"Read Mods and Rockers, but for pubescents growing up at the turn of the century". Credit: PYMCA/Universal Images Group/Getty

“Kevs”, “Neds”, “townies” and “dobbers”. Do these labels mean anything to you? How about “pikeys”, “grungers”, “moshers” and “skate-punks”? If bells are starting to ring, then I’d wager my strongest Pokémon card that you went to a UK secondary school in the Noughties.
The slang-words describe two teenage tribes. One wore Reebok Classics, brands like Ellesse or Diadora, and (often Burberry) baseball caps. They smoked straights, drank alcopops (if they could get hold of them), liked football, and listened to the charts. The girls wore large earrings and carried drawstring bags from sports shops. The boys gelled their hair.
The other lot wore Vans and DC skateboarding shoes, baggy jeans, and Billabong hoodies or rucksacks. They smoked roll-ups and cannabis (if they could get hold of it), liked skateboarding or hacky-sack, and listened to rock or reggae. The girls had heavy eye make-up, and sometimes a nose piercing. The boys did not gel their hair. Read Mods and Rockers, but for pubescents growing up at the turn of the century.
This was a culture war played out in miniature, in an era of relative prosperity and peace. But it’s one which I think, as I’ll explain later, helps us understand modern political divides.
At my secondary school in Norwich, the two clans were omnipresent and — to start with, at least — mutually exclusive. I was ushered into the former tribe, when it became clear that I liked football and had never stood on a skateboard in my life. Each UK region had different descriptors for the groups, I later learnt, but our area used “townie” and “pikey”. “Pikey” being a derogatory term, albeit used to describe something completely different, I’ll use the word “mosher” in the rest of the article, to describe the skater tribe’.

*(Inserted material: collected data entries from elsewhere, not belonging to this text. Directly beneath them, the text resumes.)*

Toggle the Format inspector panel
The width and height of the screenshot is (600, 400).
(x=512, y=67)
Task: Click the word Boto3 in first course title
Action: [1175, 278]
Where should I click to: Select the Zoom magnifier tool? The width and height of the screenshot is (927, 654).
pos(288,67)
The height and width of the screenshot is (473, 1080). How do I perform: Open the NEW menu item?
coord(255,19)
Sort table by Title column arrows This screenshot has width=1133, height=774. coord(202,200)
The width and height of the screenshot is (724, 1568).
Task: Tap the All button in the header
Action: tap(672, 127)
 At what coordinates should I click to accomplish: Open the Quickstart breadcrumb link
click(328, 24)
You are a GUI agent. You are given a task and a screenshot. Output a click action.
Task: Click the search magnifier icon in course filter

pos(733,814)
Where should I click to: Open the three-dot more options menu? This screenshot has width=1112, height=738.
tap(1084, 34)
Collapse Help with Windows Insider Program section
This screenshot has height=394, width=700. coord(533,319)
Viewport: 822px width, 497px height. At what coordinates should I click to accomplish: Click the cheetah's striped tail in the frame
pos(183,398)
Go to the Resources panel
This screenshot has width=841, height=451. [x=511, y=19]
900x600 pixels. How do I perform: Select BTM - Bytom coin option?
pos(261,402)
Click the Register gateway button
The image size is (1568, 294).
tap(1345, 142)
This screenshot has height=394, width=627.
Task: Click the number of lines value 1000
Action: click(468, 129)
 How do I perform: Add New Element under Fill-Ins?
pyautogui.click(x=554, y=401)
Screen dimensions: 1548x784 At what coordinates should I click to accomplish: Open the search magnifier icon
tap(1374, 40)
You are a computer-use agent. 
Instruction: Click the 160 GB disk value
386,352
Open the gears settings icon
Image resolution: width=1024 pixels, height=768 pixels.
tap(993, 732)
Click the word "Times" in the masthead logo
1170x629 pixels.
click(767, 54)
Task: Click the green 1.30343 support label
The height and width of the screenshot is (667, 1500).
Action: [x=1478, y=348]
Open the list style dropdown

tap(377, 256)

As well as a general mood of sectarianism between the two groups — a “mosher” girl in my class was beaten up by “townies” from another school in Year 8, and retributions followed — there were political differences, too. Those who marched against Iraq were mostly of “mosher” heritage. And “mosher” saw themselves, more generally, as upholding social liberalism. This largely involved mimicking the other side’s use of the word “gay” (an all-purpose “townie” insult at the time) by grunting “Yer gay” in the broadest Norfolk accent they could muster. This backfired, in progressive terms, as many “moshers” discovered a liking for the term “gay” once they’d sampled it, and were soon chucking it about just as casually as their “townie” peers.